What is expected: Report back every line of the entries that contains "with", exactly as written.

** Material for this task follows **

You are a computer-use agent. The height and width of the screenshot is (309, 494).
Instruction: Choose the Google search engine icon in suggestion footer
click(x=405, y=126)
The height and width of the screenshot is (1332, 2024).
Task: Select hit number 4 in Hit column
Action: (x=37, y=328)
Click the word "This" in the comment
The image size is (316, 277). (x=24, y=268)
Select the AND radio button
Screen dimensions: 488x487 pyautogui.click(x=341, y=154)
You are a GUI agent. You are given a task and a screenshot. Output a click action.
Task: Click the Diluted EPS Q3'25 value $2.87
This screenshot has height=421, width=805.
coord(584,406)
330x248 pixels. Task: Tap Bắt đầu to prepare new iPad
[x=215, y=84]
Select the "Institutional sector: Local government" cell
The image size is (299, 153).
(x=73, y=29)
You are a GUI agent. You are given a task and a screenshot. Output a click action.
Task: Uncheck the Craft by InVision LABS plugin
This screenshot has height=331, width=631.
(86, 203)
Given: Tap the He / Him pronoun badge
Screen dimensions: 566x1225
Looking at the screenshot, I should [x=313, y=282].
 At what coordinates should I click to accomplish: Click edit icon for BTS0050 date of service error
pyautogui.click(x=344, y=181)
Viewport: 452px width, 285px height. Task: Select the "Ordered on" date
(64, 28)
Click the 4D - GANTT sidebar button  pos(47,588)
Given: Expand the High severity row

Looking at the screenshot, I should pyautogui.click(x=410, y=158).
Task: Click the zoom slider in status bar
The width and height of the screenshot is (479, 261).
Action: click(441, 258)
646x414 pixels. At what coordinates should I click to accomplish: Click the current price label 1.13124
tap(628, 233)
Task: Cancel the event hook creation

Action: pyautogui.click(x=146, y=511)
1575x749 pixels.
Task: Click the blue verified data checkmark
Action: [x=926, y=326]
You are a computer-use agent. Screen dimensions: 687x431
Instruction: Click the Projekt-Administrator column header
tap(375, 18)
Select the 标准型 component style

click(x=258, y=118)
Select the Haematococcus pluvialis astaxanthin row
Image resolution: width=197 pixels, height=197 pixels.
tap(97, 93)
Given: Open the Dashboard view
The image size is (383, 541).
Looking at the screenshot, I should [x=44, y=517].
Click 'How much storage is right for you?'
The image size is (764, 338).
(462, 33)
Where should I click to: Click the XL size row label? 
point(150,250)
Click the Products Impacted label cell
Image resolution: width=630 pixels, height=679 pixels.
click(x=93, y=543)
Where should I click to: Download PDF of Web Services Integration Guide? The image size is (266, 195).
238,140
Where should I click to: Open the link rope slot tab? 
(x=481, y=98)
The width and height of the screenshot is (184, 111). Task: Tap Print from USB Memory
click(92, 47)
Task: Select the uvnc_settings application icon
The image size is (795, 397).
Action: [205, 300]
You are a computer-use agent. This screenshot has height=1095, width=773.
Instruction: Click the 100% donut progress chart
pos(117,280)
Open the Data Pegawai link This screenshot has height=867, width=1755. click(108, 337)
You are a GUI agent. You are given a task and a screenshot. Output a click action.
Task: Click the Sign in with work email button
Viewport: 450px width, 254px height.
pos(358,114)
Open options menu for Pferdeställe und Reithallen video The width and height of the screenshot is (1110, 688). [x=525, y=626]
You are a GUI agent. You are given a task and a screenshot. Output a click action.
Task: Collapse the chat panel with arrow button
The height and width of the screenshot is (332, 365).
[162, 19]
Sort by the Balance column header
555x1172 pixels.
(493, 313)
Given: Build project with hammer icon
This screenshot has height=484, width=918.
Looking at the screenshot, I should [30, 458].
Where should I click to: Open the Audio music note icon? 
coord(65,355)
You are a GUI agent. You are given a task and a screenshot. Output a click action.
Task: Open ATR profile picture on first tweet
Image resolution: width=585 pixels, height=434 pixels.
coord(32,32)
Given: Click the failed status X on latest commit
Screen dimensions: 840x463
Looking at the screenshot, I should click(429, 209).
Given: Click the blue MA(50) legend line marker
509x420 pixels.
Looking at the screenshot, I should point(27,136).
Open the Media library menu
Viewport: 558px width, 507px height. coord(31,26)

** End of Material for this task **

Answer area:
Task: Click the Sign in with work email button
Task: Collapse the chat panel with arrow button
Given: Build project with hammer icon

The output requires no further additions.